仮想サービスごとの最小スケールを減らしても、グループ内の既存の仮想サービスのスケールには影響しません。
この場合、ユーザーのスケールアウトは、仮想サービスごとの最小スケールが減少した量だけ増加します。
既存の仮想サービスを SE グループの最小レベルでスケーリングするには、ユーザーが明示的にスケール インする必要があります。
仮想サービスごとの最小スケールを増やすと、新しい最小値が仮想サービスの現在のスケールよりも大きい場合にのみ、既存の仮想サービスのスケールが増加します。
SE グループの仮想サービスごとの最大スケールが増減しても、グループ内の既存の仮想サービスのスケールには影響しません。
新しい最大スケールよりも多くの SE を持つ仮想サービスの場合、ユーザーは引き続き手動でスケール インできます。
無効にして再度有効にした仮想サービスは、SE グループの VS ごとの現在の最大スケールを上限として、既存のスケールを保持します。
別の SE グループに移動された仮想サービスは、新しい SE グループの VS ごとの最小スケールに配置されます。
SE グループ設定の変更
仮想サービスごとの最小スケールまたは最大スケールが変更された場合の SE グループ内の仮想サービスへの影響は、次のセクションに示されています。
VS ごとの最小スケールの増加
ユーザーのスケールアウトがない仮想サービスの場合、SE グループの最小スケールを増やすと、仮想サービスの SE の数が新しい最小値まで増えます。
アクション |
要求された SE の数 |
ユーザーのスケールアウト |
VS ごとの最小スケールアウト |
---|---|---|---|
初期状態 |
1 |
0 |
1 |
VS ごとの最小スケール:1 → 2 |
2 |
0 |
2 |
ユーザーのスケールアウトを使用する仮想サービスの場合、最小スケールを増やすと、新しい最小値が仮想サービスの現在のスケールよりも大きい場合にのみ、SE の数が増加します。
例 1
アクション |
要求された SE の数 |
ユーザーのスケールアウト |
VS ごとの最小スケールアウト |
---|---|---|---|
初期状態 |
1 |
0 |
1 |
ユーザーのスケールアウト |
2 |
1 |
1 |
VS ごとの最小スケール:1 → 2 |
2 |
0 |
2 |
アクション |
要求された SE の数 |
ユーザーのスケールアウト |
VS ごとの最小スケールアウト |
---|---|---|---|
初期状態 |
2 |
1 |
1 |
VS ごとの最小スケール:1 → 3 |
3 |
0 |
3 |
VS ごとの最小スケールの減少
SE グループの VS ごとの最小スケールを減らしても、既存の仮想サービスのスケールには影響しません。同じ数の SE を維持するために、ユーザーのスケールアウトは最小スケールの減少量だけ増加します。
例
アクション |
要求された SE の数 |
ユーザーのスケールアウト |
VS ごとの最小スケールアウト |
---|---|---|---|
初期状態 |
2 |
0 |
2 |
VS ごとの最小スケール:2 → 1 |
2 |
1 |
1 |
ユーザーのスケールアウト |
1 |
0 |
1 |
上記の例での望ましい結果が、SE グループ内のすべての仮想サービスを 1 SE にスケール ダウンすることである場合、次の 3 つのオプションが利用可能です。

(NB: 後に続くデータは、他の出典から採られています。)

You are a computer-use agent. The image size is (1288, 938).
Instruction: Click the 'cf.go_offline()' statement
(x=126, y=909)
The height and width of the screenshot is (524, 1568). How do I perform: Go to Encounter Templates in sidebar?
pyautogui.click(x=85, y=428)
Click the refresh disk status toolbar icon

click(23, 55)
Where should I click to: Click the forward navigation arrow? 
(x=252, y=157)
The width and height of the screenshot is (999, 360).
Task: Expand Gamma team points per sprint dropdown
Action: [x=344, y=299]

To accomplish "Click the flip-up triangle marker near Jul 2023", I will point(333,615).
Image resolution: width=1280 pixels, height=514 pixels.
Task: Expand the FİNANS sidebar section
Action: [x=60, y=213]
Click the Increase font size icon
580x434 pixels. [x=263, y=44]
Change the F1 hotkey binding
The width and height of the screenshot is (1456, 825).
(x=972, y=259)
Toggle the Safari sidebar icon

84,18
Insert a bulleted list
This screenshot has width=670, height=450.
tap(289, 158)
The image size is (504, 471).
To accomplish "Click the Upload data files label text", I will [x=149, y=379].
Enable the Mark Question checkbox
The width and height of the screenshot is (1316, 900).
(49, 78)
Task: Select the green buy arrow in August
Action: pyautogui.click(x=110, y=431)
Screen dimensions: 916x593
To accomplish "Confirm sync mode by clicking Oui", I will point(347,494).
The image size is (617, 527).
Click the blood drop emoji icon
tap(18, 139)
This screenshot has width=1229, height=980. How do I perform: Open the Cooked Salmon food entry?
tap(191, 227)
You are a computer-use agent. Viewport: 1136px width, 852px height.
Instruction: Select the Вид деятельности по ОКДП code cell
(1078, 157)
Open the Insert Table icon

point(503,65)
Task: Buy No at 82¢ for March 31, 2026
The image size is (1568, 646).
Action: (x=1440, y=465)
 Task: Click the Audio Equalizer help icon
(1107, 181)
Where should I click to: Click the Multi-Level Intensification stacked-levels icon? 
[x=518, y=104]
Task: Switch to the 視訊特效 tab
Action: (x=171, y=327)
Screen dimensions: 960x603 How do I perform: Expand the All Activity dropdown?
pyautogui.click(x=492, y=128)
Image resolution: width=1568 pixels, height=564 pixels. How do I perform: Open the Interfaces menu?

SE グループの設定を変更したら、すべての仮想サービスを手動でスケール ダウンして、ユーザーのスケールアウトを 0 に減らします。
SE グループの VS ごとの最大スケールを 1 に設定します。すべての仮想サービスを無効にして有効にします(無効化後に最大スケールを減らすこともできます)。
SE グループ内のすべての仮想サービスを、min_scaleout_per_vs が 1 の別の SE グループに移動します。
VS ごとの最大スケールの変更
VS ごとの最大スケールを変更しても、他の変数には影響しません。
SE グループの VS ごとの最大スケールが減少した場合でも、SE グループ内のすべての仮想サービスは同じ数の SE を保持します。そのため、この状況で仮想サービスに要求される SE の数は、VS ごとの新しい最大スケールよりも大きくなる可能性があります。ユーザーには、この数を新しい最大値に減らすために手動でスケール インするオプションがあります。
例
アクション |
要求された SE の数 |
ユーザーのスケールアウト |
VS ごとの最小スケールアウト |
VS ごとの最大スケールアウト数 |
---|---|---|---|---|
初期状態 |
3 |
2 |
1 |
4 |
VS ごとの最大スケール:4 → 2 |
3 |
2 |
1 |
2 |
ユーザーのスケールアウト |
2 |
1 |
1 |
2 |
VS の無効化と有効化
仮想サービスを無効にしてから有効にすると、(VS ごとの現在の最小スケール + ユーザーのスケールアウトの数)に配置されます。これは、SE グループの VS ごとの現在の最大スケールを上限とします。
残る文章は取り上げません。